The answer is 10. First, it is easy to see that $a=1$ , since $\frac{25}{19}=1+\frac{6}{19}$ . Now, we have $\frac{1}{b+\frac{1}{c}} = \frac{6}{19}$ . If we invert the whole equation, we have $b + \frac{1}{c} = \frac{19}{6} = 3 + \frac{1}{6}$ . Using the same logic to find $a$ , we have that $b=3$ and $c=6$ . The answer follows.

We know that a , b and c are all positive integers.
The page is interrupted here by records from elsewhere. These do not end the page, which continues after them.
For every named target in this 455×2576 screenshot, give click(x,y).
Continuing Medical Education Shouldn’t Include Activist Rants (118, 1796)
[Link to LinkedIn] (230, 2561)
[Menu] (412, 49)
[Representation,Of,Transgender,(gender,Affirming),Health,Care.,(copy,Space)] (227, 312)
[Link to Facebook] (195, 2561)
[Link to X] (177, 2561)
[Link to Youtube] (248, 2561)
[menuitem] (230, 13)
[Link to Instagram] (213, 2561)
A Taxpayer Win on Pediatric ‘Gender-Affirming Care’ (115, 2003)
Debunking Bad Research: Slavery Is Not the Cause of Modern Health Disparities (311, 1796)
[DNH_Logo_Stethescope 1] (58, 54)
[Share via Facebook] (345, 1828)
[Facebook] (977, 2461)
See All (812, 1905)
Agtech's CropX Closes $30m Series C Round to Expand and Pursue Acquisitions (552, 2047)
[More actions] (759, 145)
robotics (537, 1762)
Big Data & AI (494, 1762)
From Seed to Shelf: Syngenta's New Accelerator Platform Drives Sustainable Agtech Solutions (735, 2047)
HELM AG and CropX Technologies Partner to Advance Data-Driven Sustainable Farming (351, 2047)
$\frac{1}{b + \frac{1}{c}} = \frac{1}{\frac{bc + 1}{c}} = \frac{c}{bc + 1}$

$a + \frac{c}{bc + 1} = \frac{abc + a + c}{bc + 1}$

We know that $\frac{abc + a + c}{bc + 1}$ is equal to $\frac{25}{19}$ , so we firstly need to find b and c that solve bc + 1 = 19.

bc + 1 = 19 then bc = 18.

There are four different combinations of integers now:

1. b = 2 and c = 9

2. b = 9 and c = 2

3. b = 6 and c = 3

4. b = 3 and c = 6

You can try the other combinations, but the right one is b = 3 and c = 6.

Knowing this, in our first equation:

$\frac{abc + a + c}{bc + 1} = \frac{25}{19}$

18a + + 6 = 25

18a + a = 19

From which we can tell a = 1.

Finally, a + b + c = 1 + 3 + 6 = 10.